Recently I set up a network for a lan bash to use. The place where the Lan was held had no internet access and I found a lot of the games (most notably Valves Steam) wanted to look up internet addresses. The load times would be slow while the game waited for time outs. To combat this I modified the DNS server to point all unknown requests at itself thus making things fail quickly rather than timeout. By making the DNS dynamic for the computers on the Lan itself DNS lookups and reverse mapping would work for the local computers (though this is a nicety rather than a necessity).

You could use much the same trick to lock down a wireless access point direct all unknown MAC addresses to a false DNS server (thus stopping IP over DNS hacks) which only returned a sign up page.

My Network

Running Debian Linux, as usual this example should work for other flavours of Linux but I can make no promises, you mileage may vary! If anyone has success or problems please email me address below. My server hostname is shootout3, the local network is called lanbash and the Lan is running on the 10.0.0.0/24 subnet

View "/etc/bind/named.conf" ("more /etc/bind/named.conf") look for a section as shown below.

// prime the server with knowledge of the root servers
zone "." {
type master;
file "/etc/bind/db.root";
};

This basically sets the dns top level servers so that lookups not know to the local server. You should not need to alter this file only use as a point of reference to find the master file. In this example the master file is called "db.root".

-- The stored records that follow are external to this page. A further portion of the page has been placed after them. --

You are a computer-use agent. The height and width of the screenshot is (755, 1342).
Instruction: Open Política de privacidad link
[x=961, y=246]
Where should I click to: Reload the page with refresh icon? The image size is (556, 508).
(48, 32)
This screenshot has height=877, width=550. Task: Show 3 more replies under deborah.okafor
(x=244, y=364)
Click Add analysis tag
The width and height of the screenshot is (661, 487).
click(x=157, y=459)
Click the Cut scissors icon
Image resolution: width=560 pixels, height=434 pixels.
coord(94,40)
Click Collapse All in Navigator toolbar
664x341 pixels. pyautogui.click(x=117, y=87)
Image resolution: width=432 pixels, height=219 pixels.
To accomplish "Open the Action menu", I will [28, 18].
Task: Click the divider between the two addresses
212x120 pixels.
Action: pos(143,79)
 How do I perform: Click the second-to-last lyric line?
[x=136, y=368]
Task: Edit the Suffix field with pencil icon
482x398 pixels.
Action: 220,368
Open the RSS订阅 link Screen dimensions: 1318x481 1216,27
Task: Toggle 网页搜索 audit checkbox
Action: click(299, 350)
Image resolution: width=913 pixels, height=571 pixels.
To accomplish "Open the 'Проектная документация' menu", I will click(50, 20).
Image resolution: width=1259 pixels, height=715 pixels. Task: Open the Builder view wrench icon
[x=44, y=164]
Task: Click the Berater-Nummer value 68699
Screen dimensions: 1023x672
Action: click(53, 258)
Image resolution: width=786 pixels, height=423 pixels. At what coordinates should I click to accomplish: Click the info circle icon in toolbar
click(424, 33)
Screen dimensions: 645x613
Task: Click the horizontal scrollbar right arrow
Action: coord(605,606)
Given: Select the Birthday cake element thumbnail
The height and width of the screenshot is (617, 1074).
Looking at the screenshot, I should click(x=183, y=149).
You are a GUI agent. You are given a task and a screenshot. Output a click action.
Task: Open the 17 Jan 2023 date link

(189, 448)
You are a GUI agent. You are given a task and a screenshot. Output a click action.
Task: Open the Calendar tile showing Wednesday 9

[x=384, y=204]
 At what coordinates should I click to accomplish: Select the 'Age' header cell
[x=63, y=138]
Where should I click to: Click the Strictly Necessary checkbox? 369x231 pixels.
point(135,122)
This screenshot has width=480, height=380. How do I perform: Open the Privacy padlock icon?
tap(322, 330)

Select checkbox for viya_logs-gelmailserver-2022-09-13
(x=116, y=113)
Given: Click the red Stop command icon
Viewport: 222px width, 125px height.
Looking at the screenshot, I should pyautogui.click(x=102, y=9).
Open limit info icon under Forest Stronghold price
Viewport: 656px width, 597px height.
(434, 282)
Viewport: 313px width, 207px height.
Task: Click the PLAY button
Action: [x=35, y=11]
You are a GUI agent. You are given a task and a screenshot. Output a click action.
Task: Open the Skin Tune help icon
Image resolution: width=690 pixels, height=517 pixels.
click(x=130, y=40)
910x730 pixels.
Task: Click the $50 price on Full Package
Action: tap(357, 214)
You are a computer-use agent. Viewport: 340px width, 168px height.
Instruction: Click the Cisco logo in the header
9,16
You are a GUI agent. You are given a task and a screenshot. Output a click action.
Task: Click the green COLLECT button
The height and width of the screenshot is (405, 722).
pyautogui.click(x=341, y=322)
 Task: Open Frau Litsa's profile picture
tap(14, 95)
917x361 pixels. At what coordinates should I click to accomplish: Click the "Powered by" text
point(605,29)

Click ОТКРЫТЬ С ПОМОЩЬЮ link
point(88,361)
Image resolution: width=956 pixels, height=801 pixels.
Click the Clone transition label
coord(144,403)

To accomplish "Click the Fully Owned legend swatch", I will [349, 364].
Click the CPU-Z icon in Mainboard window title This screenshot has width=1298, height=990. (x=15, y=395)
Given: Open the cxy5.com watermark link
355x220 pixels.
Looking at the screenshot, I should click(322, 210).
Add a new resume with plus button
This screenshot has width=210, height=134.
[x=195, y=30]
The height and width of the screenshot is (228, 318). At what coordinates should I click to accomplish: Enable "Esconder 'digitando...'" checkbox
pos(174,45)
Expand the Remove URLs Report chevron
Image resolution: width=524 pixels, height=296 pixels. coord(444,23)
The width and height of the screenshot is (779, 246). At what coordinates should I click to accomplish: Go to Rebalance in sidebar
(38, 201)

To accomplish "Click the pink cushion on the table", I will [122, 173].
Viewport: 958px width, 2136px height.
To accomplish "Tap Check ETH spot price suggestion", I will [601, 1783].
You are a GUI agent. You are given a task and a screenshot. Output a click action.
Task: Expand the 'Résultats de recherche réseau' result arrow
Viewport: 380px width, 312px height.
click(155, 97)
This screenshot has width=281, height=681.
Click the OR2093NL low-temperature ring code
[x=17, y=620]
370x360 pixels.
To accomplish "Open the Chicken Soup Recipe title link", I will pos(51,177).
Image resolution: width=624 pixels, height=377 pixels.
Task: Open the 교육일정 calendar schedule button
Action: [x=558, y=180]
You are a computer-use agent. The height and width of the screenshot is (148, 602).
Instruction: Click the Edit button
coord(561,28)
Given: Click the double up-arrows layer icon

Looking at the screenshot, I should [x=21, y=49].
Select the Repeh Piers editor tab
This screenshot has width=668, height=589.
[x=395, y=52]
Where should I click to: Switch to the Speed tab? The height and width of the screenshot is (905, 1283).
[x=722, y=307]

Open "db.root" in your favourite text editor it should look something like

; <<>> DiG 9.2.3 <<>> ns . @a.root-servers.net.
;; global options: printcmd
;; Got answer:
;; ->>HEADER<<- opcode: QUERY, status: NOERROR, id: 18944
;; flags: qr aa rd; QUERY: 1, ANSWER: 13, AUTHORITY: 0, ADDITIONAL: 13
;; QUESTION SECTION:
;. IN NS
;; ANSWER SECTION:
. 518400 IN NS A.ROOT-SERVERS.NET.
. 518400 IN NS B.ROOT-SERVERS.NET.
. 518400 IN NS C.ROOT-SERVERS.NET.
. 518400 IN NS D.ROOT-SERVERS.NET.
. 518400 IN NS E.ROOT-SERVERS.NET.
. 518400 IN NS F.ROOT-SERVERS.NET.
. 518400 IN NS G.ROOT-SERVERS.NET.
. 518400 IN NS H.ROOT-SERVERS.NET.
. 518400 IN NS I.ROOT-SERVERS.NET.
. 518400 IN NS J.ROOT-SERVERS.NET.
. 518400 IN NS K.ROOT-SERVERS.NET.
. 518400 IN NS L.ROOT-SERVERS.NET.
. 518400 IN NS M.ROOT-SERVERS.NET.
;; ADDITIONAL SECTION:
A.ROOT-SERVERS.NET. 3600000 IN A 198.41.0.4
B.ROOT-SERVERS.NET. 3600000 IN A 192.228.79.201
C.ROOT-SERVERS.NET. 3600000 IN A 192.33.4.12
D.ROOT-SERVERS.NET. 3600000 IN A 128.8.10.90
E.ROOT-SERVERS.NET. 3600000 IN A 192.203.230.10
F.ROOT-SERVERS.NET. 3600000 IN A 192.5.5.241
G.ROOT-SERVERS.NET. 3600000 IN A 192.112.36.4
H.ROOT-SERVERS.NET. 3600000 IN A 128.63.2.53
I.ROOT-SERVERS.NET. 3600000 IN A 192.36.148.17
J.ROOT-SERVERS.NET. 3600000 IN A 192.58.128.30
K.ROOT-SERVERS.NET. 3600000 IN A 193.0.14.129
L.ROOT-SERVERS.NET. 3600000 IN A 198.32.64.12
M.ROOT-SERVERS.NET. 3600000 IN A 202.12.27.33
;; Query time: 81 msec
;; SERVER: 198.41.0.4#53(a.root-servers.net.)
;; WHEN: Sun Feb 1 11:27:14 2004
;; MSG SIZE rcvd: 436

Modify "db.root" so it looks more like the one below. Remember to change the server name and address to match that of your DNS server address and hostname.

$TTL 604800
@ IN SOA shootout3.lanbash. root. (
1 ; Serial
604800 ; Refresh
86400 ; Retry
2419200 ; Expire
604800 ) ; Negative Cache TTL
@ IN NS shootout3.lanbash.
* IN A 10.0.0.3

Restart the DNS server with "rndc reload" or run /etc/init.d/bind9 restart" and hey presto all computers using this for DNS lookups will have all hostnames resolved back to your own server.

In case you are wondering how this works, the normal operation for DNS quries is that at the Top level there are a number of Master servers A, B, C, etc by taking these out you are making your server the ulitmate master for all DNS on the network.